Davis v. Schiess

417 P.2d 19 | Wyo. | 1966

417 P.2d 19 (1966)

C.H. DAVIS and Shirley Lou Davis, Appellants (Plaintiffs below),
v.
Lon SCHIESS and Nettie Schiess, Appellees (Defendants below).

No. 3464

Supreme Court of Wyoming.

July 21, 1966.

*20 Peter M. Lowe, Salt Lake City, Utah, for appellants.

William S. Edmonds, Kemmerer, and Ted C. Frome, Afton, for appellees.

Before PARKER, C.J., and HARNSBERGER, GRAY and McINTYRE, JJ.

Mr. Justice McINTYRE delivered the opinion of the court.

Action was brought for damages based on fraud and deceit in connection with the purchase of a motel, with a service station and cafe, at Afton, Wyoming.

The purchasers of the motel and plaintiffs in the action were C.H. Davis and Shirley Lou Davis. The vendors and defendants were Lon Schiess and Nettie Schiess. They made a counterclaim in the action, for reformation of the contract between the parties, seeking to change the purchase price to $85,000 instead of $75,000 as stated in the purchase agreement.

At first plaintiffs succeeded on trial to a jury and obtained a verdict for $21,000 damages. This verdict was set aside by the trial judge and a new trial was granted. A second attempted trial resulted in a mistrial because defendant Lon Schiess talked to jurors during court recesses. A third attempted trial also resulted in a mistrial because of illness on the part of plaintiffs' attorney. The final and last trial was to a jury with District Judge Glen G. Stanton presiding.

The last trial resulted in a directed verdict for defendants, on their motion therefor, following plaintiffs' case. Thereafter, the court proceeded without a jury to try *21 the issues involved in defendants' counterclaim for reformation of the contract. The reformation prayed for was granted and plaintiff-purchasers have appealed.

The Fraud Question

Appellants recognize, according to their brief, that the basic elements of an action for fraud are (1) false representations by defendant of material facts; and (2) reliance thereon by plaintiff to his damage. See 37 C.J.S. Fraud § 3, p. 215.

The principal contention of the purchasers relative to false representations is that the defendant Lon Schiess told plaintiffs the motel was worth a minimum of $85,000. At the trial, plaintiffs offered the testimony of an expert witness who testified the property at the time of sale was worth $58,425. On that basis, plaintiffs consider they should have recovered damages of $26,575.

* **Provided material**
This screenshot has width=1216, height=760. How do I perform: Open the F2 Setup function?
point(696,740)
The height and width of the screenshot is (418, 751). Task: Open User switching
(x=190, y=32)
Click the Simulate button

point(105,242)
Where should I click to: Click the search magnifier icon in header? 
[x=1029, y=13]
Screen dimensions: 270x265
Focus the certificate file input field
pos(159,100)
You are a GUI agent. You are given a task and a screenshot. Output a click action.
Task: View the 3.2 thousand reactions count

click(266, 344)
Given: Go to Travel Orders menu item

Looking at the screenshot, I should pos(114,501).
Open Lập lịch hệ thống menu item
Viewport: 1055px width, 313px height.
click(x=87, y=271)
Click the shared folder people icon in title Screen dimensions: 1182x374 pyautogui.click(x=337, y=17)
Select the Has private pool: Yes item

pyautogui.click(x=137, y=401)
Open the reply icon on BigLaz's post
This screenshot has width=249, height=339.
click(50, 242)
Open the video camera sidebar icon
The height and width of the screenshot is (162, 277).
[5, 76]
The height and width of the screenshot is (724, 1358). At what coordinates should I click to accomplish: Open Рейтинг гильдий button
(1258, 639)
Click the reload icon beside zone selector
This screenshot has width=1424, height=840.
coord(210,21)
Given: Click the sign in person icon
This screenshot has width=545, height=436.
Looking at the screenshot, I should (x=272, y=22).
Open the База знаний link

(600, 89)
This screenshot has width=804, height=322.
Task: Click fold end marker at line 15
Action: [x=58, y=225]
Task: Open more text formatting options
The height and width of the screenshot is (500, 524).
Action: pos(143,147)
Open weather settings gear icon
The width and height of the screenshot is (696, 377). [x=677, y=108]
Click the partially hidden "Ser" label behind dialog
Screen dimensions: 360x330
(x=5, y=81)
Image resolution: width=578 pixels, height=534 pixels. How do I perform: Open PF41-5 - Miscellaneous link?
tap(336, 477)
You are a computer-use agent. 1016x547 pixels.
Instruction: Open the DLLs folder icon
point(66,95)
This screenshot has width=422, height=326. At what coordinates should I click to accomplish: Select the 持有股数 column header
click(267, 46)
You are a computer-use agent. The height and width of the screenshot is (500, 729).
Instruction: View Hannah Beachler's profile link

* **Things to do**
A) In the Davis v. Schiess opinion, what purchase price did the defendants' counterclaim seek to put in the contract in place of $75,000?
B) For each statement, say whether it agrees with the Davis v. Schiess opinion, and quote the words that decide it: (i) The second attempted trial ended in a mistrial because the plaintiffs' attorney was ill. (ii) The plaintiffs' expert witness valued the property at $58,425 at the time of sale. (iii) The first jury awarded the plaintiffs $21,000 in damages.
C) Carry the Davis v. Schiess opinion forward from its last sentence.
The records are separate material, unrelated to the Davis v. Schiess opinion.

* **Responses**
A) $85,000

B)
(i) No: "A second attempted trial resulted in a mistrial because defendant Lon Schiess talked to jurors during court recesses."
(ii) Yes: "testified the property at the time of sale was worth $58,425"
(iii) Yes: "obtained a verdict for $21,000 damages"

C)
Since the early days of this court, it has followed the general rule that an expression of opinion as to value is not fraud. Otherwise stated, a statement which is but an expression of opinion is generally not held to be the representation of a fact. First National Bank of Cheyenne v. Swan, 3 Wyo. 356, 23 P. 743, 750; McDonald v. Mulkey, 32 Wyo. 144, 231 P. 662, 668. See also Twing v. Schott, 80 Wyo. 100, 338 P.2d 839, 843.

In the absence of special circumstances, the same principle is followed in other jurisdictions.[1] For example, in Byers v. Federal Land Co., 8 Cir.1924, 3 F.2d 9, 11, where agents represented land to be worth $35 an acre and the proofs were it was worth about $15 an acre, the court said a statement as an opinion, if it is not the real opinion may be a misrepresentation; but an honest opinion as to value is not a fraudulent misrepresentation.

The court pointed out, in the Byers case, that it is especially true as to property without a definite or known market value that the expression of an opinion as to value will not be considered a fraudulent misrepresentation of fact. That would be the situation in the case at bar, where the motel had no established market value.

In Byers, there was no attempt to prove the agents who stated the value of the land were acting in bad faith, or did not honestly believe the land was worth what was represented as its value. Likewise, in our case, there was no attempt to prove Lon Schiess acted in bad faith or that he did not honestly consider the motel worth $85,000.

We cannot look beyond the record in this case and speculate as to whether it was or was not the real opinion of Lon Schiess that his property was worth at least $85,000 when he so stated to the purchasers. We can only say the plaintiffs have failed to offer any substantial evidence to show bad faith or to show the expression of value was not Schiess' real opinion. The testimony of plaintiffs' expert witness that the value of the motel at the time of sale was $58,425 falls short of being evidence of bad faith on the part of defendants, or that Schiess did not honestly consider the motel worth $85,000.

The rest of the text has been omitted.